I have been using solar ovens for a number of years. I love to cook food with the Sun's energy, and, more often than not, the food tastes really good. I decided to do this project because I want to use the oven more than just on weekends, when I'm around to tend it. I know that people who do solar cooking sometimes put food in in the morning and come home after work to a cooked meal. I have done that myself. However, it is really hard to have control of the cooking duration and final outcome if you just leave the oven sitting by itself.

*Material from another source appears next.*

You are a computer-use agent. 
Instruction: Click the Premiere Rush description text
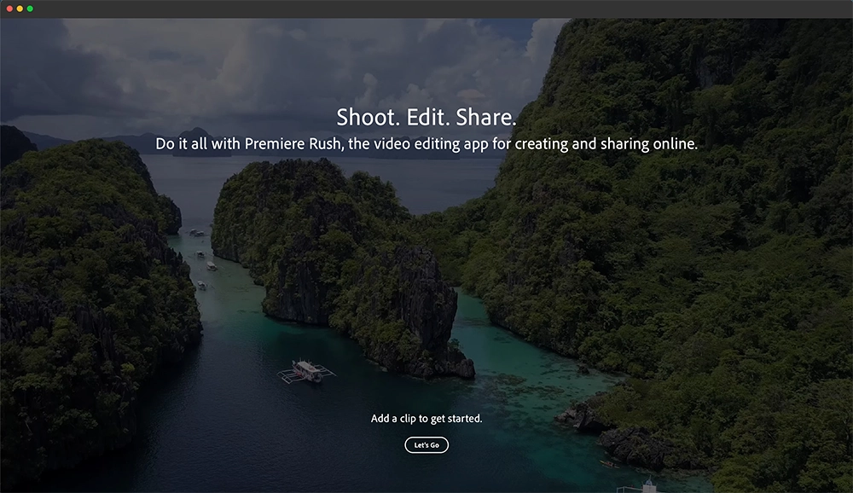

This instructable describes how to build a rotating platform that is controlled by an Arduino microcontroller. It follows the Sun until the food has cooked for a
predetermined amount of time and then it will turn the oven away from the Sun. I've only had a few opportunities to use it, because our rainy season just started, but I am
very pleased with the results and I can't wait for more opportunities to use it. After spending so much time on a project, it's very gratifying to know that it will actually be
Note: These instructions assume that you are using a box cooker. If you are going to use some other type of solar cooker, you will have to make some modifications.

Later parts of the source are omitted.